Agreed. I thought the Lateral morning was especially tough. Afternoon was reasonable.


----------



## TehMightyEngineer (Oct 31, 2016)

From NCEES:



> Determining passing scores
> 
> 
> When an exam is introduced or when its specifications change, a committee of subject-matter experts works with experienced psychometricians (testing experts with a background in statistics) to determine the level of performance that corresponds with minimal competence in that discipline. This becomes the passing score. NCEES does not publish passing scores because they change with each administration. NCEES scores each exam with no predetermined percentage of examinees that should pass or fail. All exams are scored the same way. First-time takers and repeat takers are graded to the same standard.
> ...


Emphasis mine.


----------



## RUStructural (Oct 31, 2016)

It is hard to find much information on how they sore it.  Best I've seen for a little bit of insight are at the links below.  Seems that each essay question is scored by at least 2 people.  They use a method called Partial Compensatory Scoring to allow you to make up some mistakes in the afternoon by doing better in the morning, but it appears there are limits.  Not surprising as others have surmised similar based on score reports.

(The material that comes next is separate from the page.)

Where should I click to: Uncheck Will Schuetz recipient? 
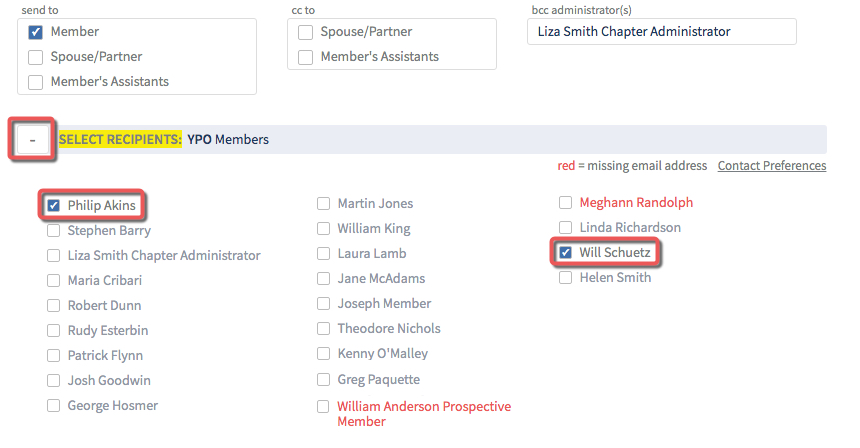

http://ncees.org/wp-content/uploads/2016/01/STR_Exam_1208_St_Louis.pdf

http://ncees.org/wp-content/uploads/2016/01/7_Structural-Eng-Exam.pdf


----------



## Txstructural111 (Dec 15, 2016)

Do we have any idea what differentiates a acceptable/needs improvement/unacceptable ? Any theories?


----------



## bassplayer45 (Dec 19, 2016)

Acceptable: All major elements of the problem were hit, proper code sections were followed, critical analysis / design elements were addressed

Needs Improvement: All major elements were hit, some goofs or misinterpretations of the code were found that would have resulted in an incorrect design, or led you down  wrong path for something that ultimately would require major/ significant edits to your original design, but overall, you got the meat of it

Unacceptable: Major / critical elements were missed. Major design steps were ignored or not addressed, would result in a complete re-do of the calcs in a professional setting

This is my interpretation based on my previous attempts before passing. I could probably still cite every essay I took and what I did wrong / did right on each one that resulted in each score I got.


----------